* **RECORDED INFORMATION**
════════════════

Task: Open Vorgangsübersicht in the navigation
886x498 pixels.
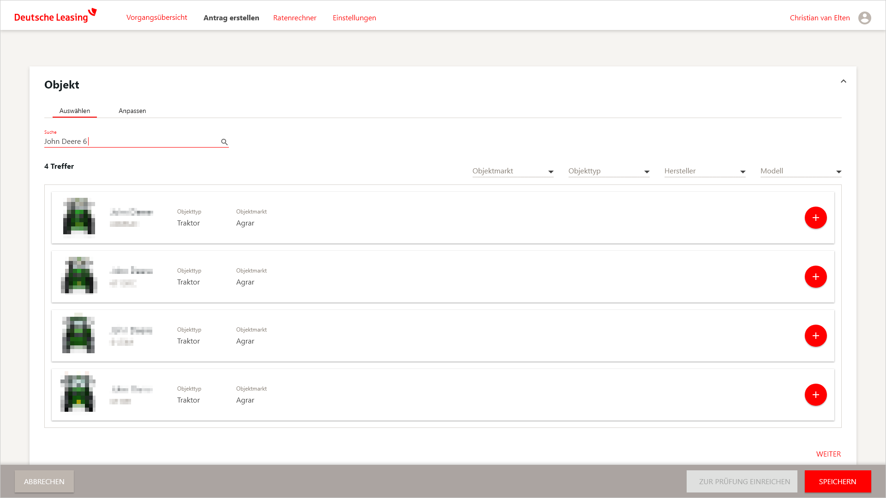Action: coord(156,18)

════════════════

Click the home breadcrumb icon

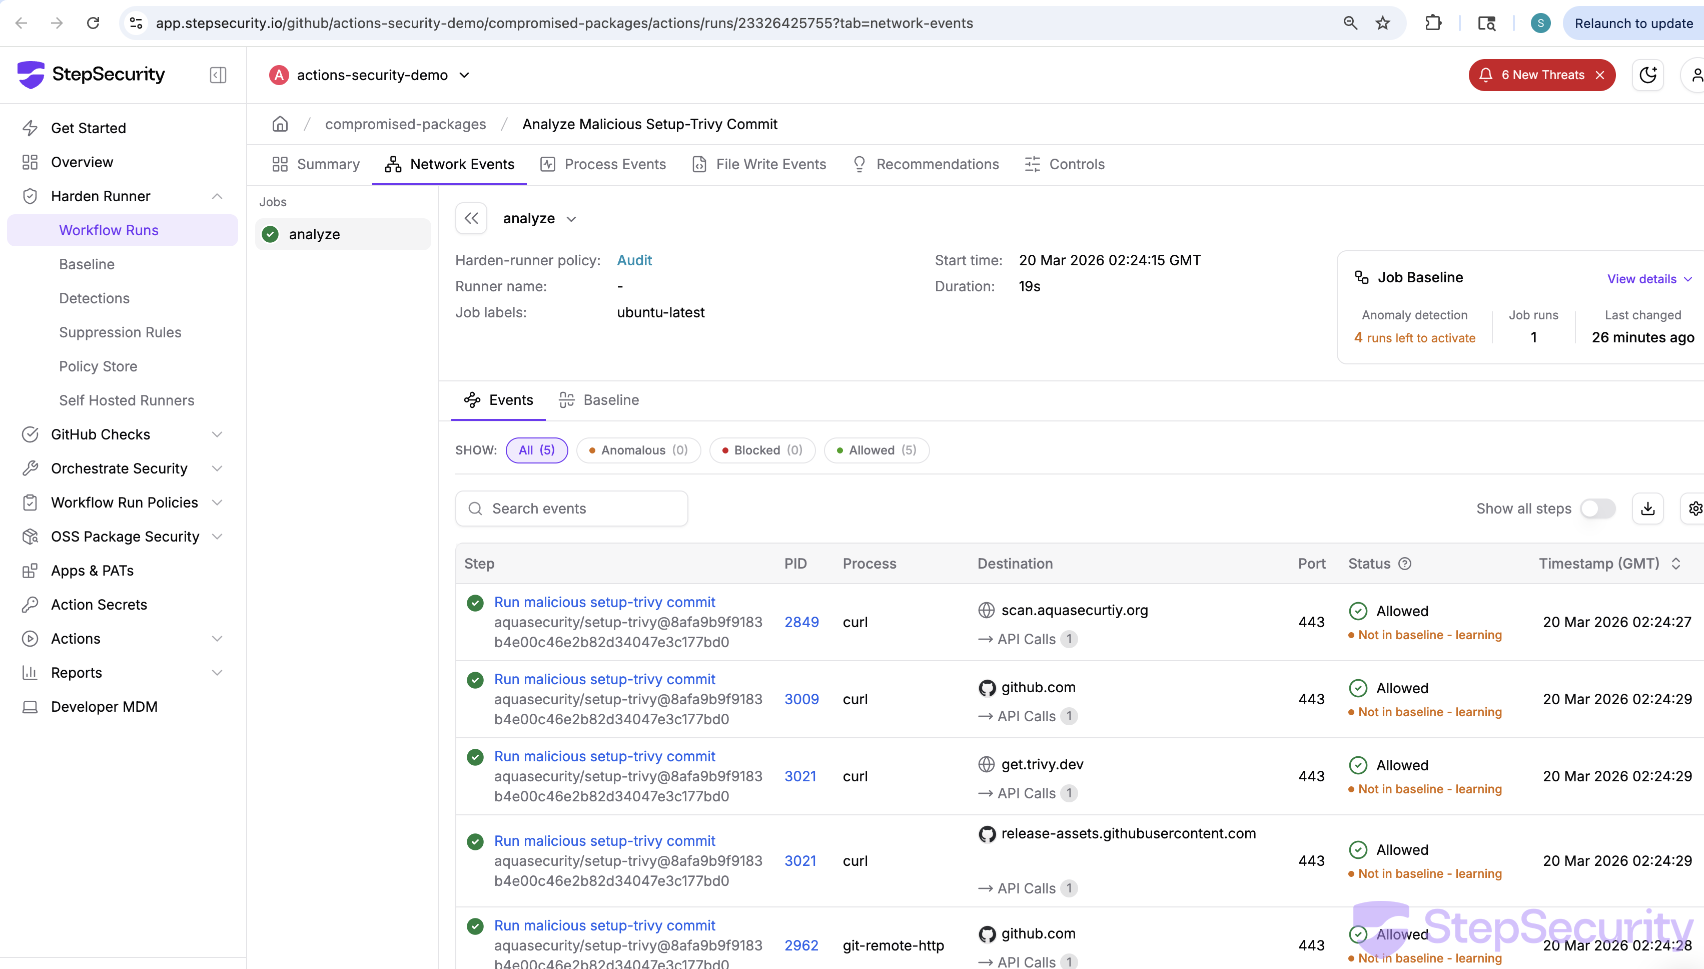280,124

════════════════

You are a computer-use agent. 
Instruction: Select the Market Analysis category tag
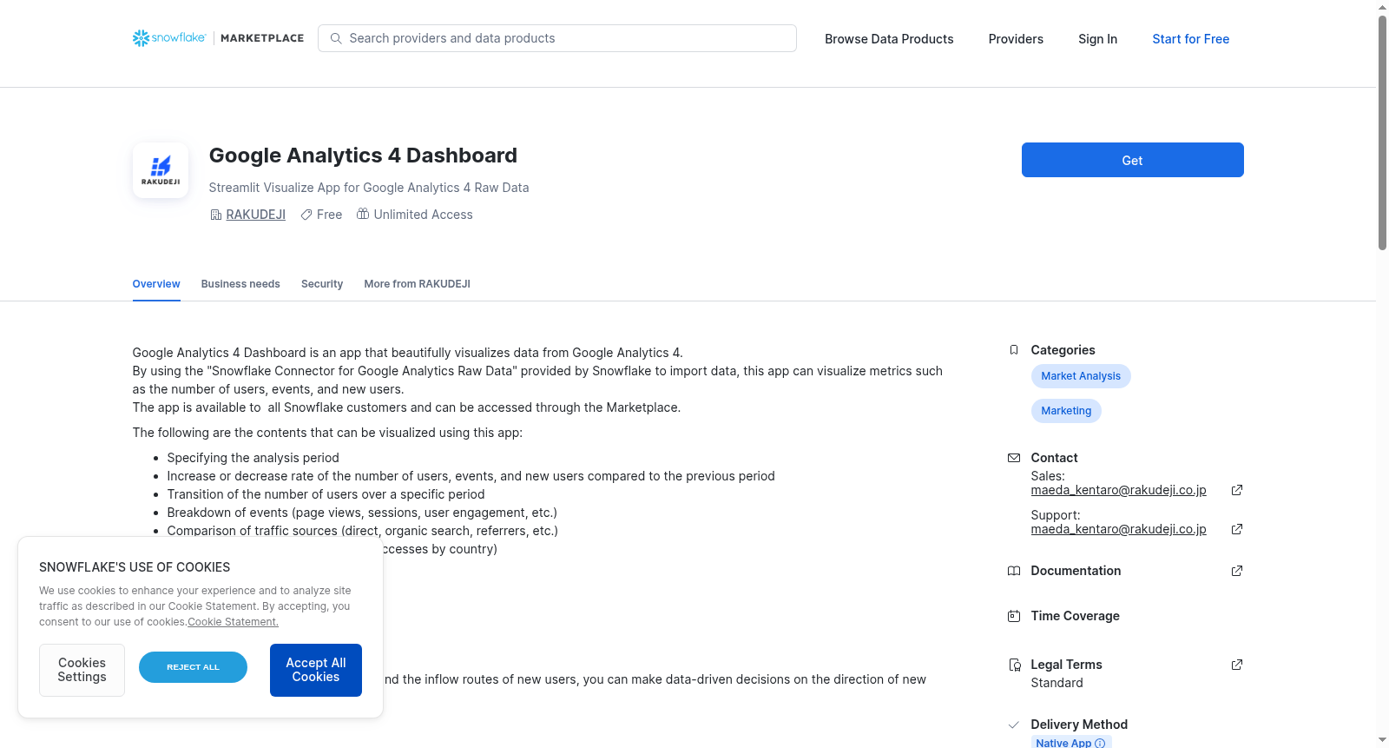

════════════════

* **REQUIRED TASK**
Can you revise the lines starting with the line with "Task: Open Vorgangsübersicht" and going on through the line with "Action: coord(156,18)", replacing "navigation" with "sidebar" and leaving everything else unchanged? Leave the pictures out of your answer.

* **TASK RESPONSE**
Task: Open Vorgangsübersicht in the sidebar
886x498 pixels.
Action: coord(156,18)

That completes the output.